根性のある競走馬のレースの名場面を紹介します!

日本の競馬史に残る競走馬たち

競馬ではしばしば根性、勝負根性という言葉が使われますが、その言葉がよく似合う競走馬といえば平成の競馬ブームの立役者でもあるオグリキャップが真っ先に挙げられるでしょう。
オグリキャップは単にレースぶりにそのような泥臭さがあった訳ではなく、むしろ地方競馬から中央入りして当初は楽勝の連続で底力のイメージはしばらく後に付いたものです。
勿論故障からの復帰や地方からエリートの集う中央競馬に入って活躍する姿は心を捉えるに足る要素ですが、空前絶後のG1連闘や復活のラストラン有馬記念がオグリキャップに根性の馬というイメージを与えてきました。

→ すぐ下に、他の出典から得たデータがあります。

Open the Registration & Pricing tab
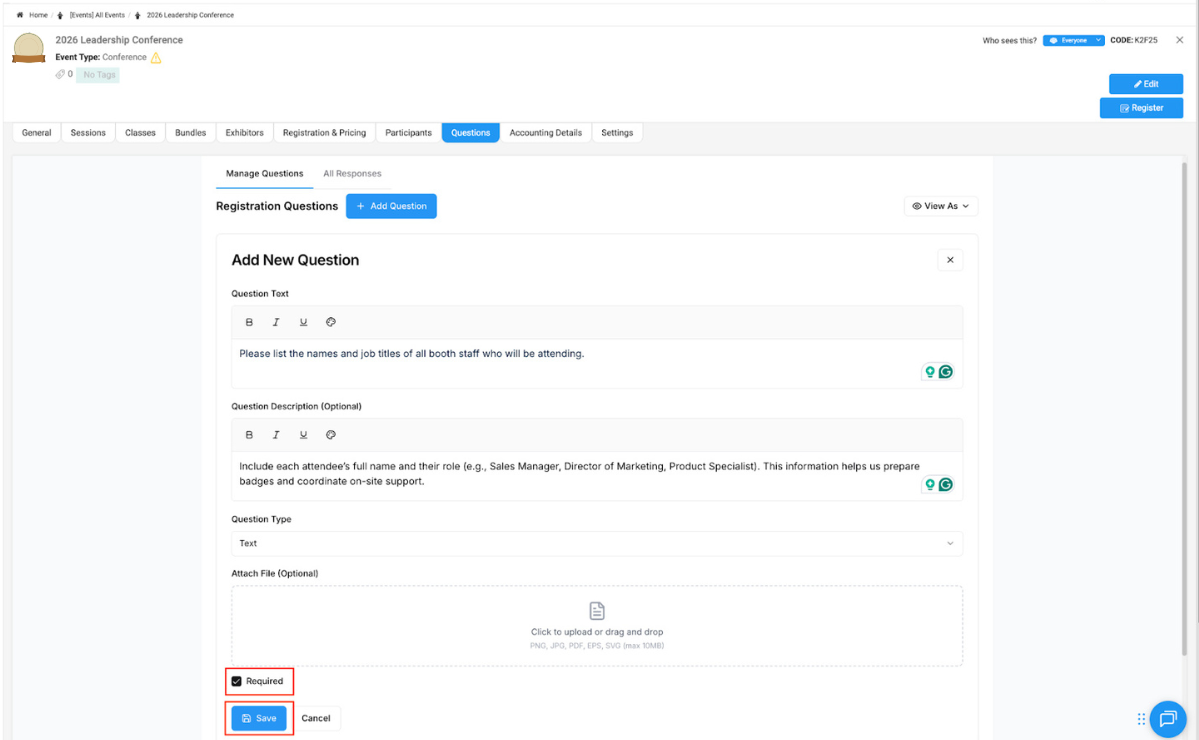Screen dimensions: 1199x740 [324, 132]
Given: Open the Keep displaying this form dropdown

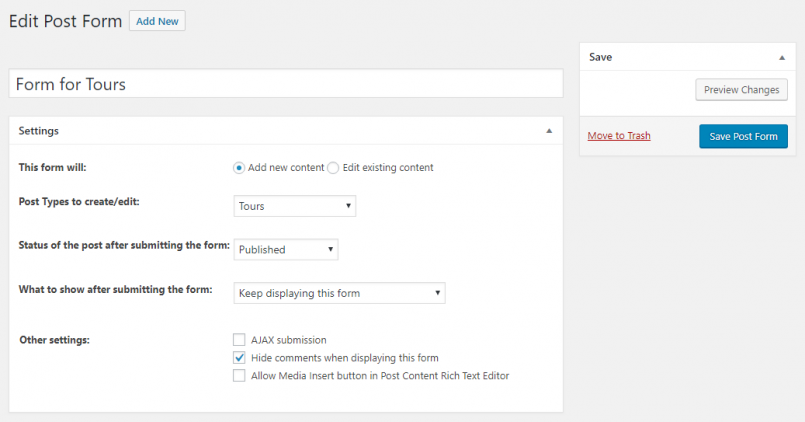Looking at the screenshot, I should click(x=339, y=293).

もう一頭、平成のライバル関係で不屈の闘志を見せた馬がいます。
やはりそれは有馬記念で示されましたが、宝塚記念でスペシャルウィークに完勝したグラスワンダーは2度目の対決を秋の調整が順調に行かず万全とはいえない状態で迎え、超スローペースのレースでは完全にライバルに目標にされ直線も弾けるような事は無くスペシャルウィークがゴール寸前捕らえ切ったかのように見えました。
しかしグラスワンダーはこの馬にだけは負けられないかの如くゴール板の瞬間だけ僅か4cmだけ鼻を先に出して1着で通過していたのです。
引退の決まっていたスペシャルウィークは一度完敗しどうしても勝っておきたかった相手に再び敗れたのですが、勝ったグラスワンダーは翌年故障もあって奮うことなく引退します。

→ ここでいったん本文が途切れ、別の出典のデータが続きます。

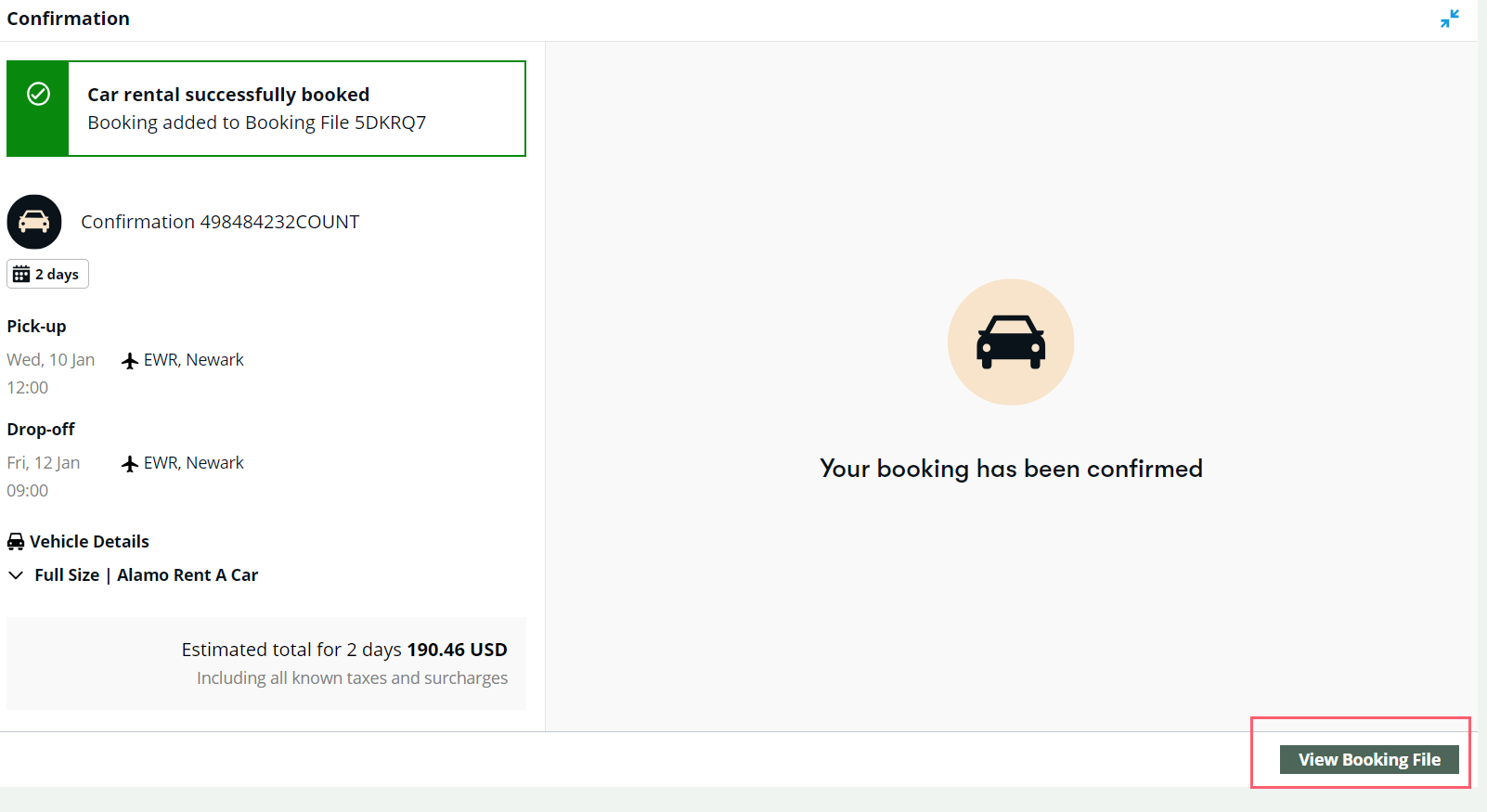This screenshot has height=812, width=1487.
Task: Expand the Full Size vehicle details chevron
Action: coord(16,575)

このような馬はそうは現れないものですが、死力を尽くして制した有馬記念の3着に入っていたテイエムオペラオーが春には一強体勢を作り、秋には周囲のライバルが様々な作戦で連勝を阻もうと挑む中類稀な勝負根性で三度自身最大のライバルを下して有馬記念に向かいます。
そこで絶体絶命の位置からスルスルと馬群を抜けて首差で年間無敗、重賞8連勝、G1は5連勝、秋のG1も史上初の3連勝という快挙を達成して2000年を終えました。
グラスワンダーやオグリキャップのような数々の苦難を跳ね除けてという根性とはイメージが違いますが、テイエムオペラオーの勝利は僅差が多く1年間負けないというのは闘争本能とクレバーさが一致したプライドのようなものがあってこそ為せる業、偉業であって多くの一流とされる競走馬でさえ持ち得ない時代の王者としての勝負根性が備わっていた馬だといえます。
勿論知名度ではオグリキャップにかなう馬はそうは居ませんが、この3頭は90年代から2000年代にかけての底力勝負を語るにふさわしい3頭です。